Financial advisor Arnold Aaron on a recent case where a different approach might have saved significant sums of Inheritance Tax.
As a Financial Advisor, I network with accountants and lawyers. My aim is to demonstrate how I can help their clients by advising them on appropriate tax saving investment products, sometimes with a bit of creativity and 'out of the box' thinking, to achieve their financial aims, particularly in the realm of Inheritance Tax planning.
I recently met a partner at a firm of accountants. I ran through my usual presentation, firstly demonstrating the Discounted Gift Trust, and then moving on to Business Property Relief products. At this point, I always make a point to ask if they have any clients who've recently sold their business and are in poor health - and for good reason...
If one sells their business, Replacement Property Relief (BPR)allows one to re-invest the sale proceeds within 3 years in a BPR investment, and get INSTANT and full Inheritance Tax relief on those funds. No need to wait 2 years. This is the classic case of legitimate and perfectly legal, non-contentious, deathbed tax planning. In fact all those who have sold their business should invest in a BPR investment right away, irrespective of their health, to immediately shelter it from IHT.
I pointed this out - as I normally do, and the accountant immediately said he wished he'd met me 2 years ago. He told me about a client of his whom he had guided on selling his business. The business sold for £5m but shortly afterwards the client was diagnosed with a terminal illness. The accountant, having successfully advised on the sale was none the wiser about IHT planning at the time. The client sadly passed away soon after, and his children paid 40% Inheritance Tax on that sum - a whopping £2m bill which could have been completely avoided had they invested in a BPR investment prior to his death.
Was the accountant at fault for not knowing about Business Property Relief investments? Perhaps not. Most accountants are not licensed to give investment advice, so one couldn't really fault him for that.
Was the accountant at fault for not having regular contact with a Financial Advisor experienced in advising company directors and addressing the issues they face? Was the accountant negligent in not seeking outside professional advice to address the IHT position following the sale? I'll leave you to draw your own conclusions on those questions.
But the point here is that engaging regularly with an experienced Financial Advisor, for example, one specialising in IHT, really can add significant value to the Client Proposition of any accountancy or law firm.

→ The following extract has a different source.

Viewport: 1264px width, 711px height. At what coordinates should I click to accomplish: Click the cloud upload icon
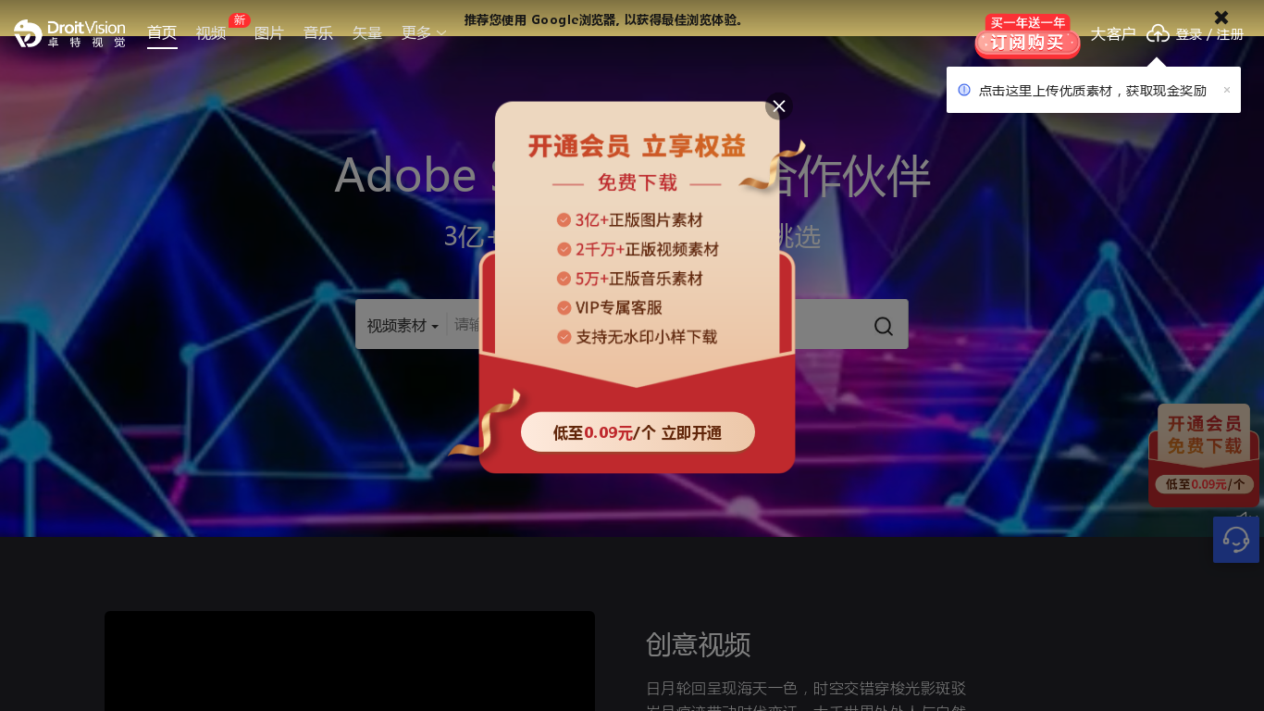tap(1159, 33)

With accountants, in particular, having a front-row seat on their clients' financial and business affairs, it pays dividends to ensure an introduction to the right professionals.
Many a time I've met accountants who have responded "my clients don't invest in products", and the most shocking and ignorant response I've had so far was one who told me he advises against IHT planning because it can leave the client short of funds, so he simply tells them, "It's not your problem, let your children pay it". Make what you will of that, but it shows the narrow-minded attitude of some ultimately means their own clients lose out.
I must therefore take this opportunity to ask all accountants and lawyers out there...."Do you have any clients who have recently sold their business and are in poor health?"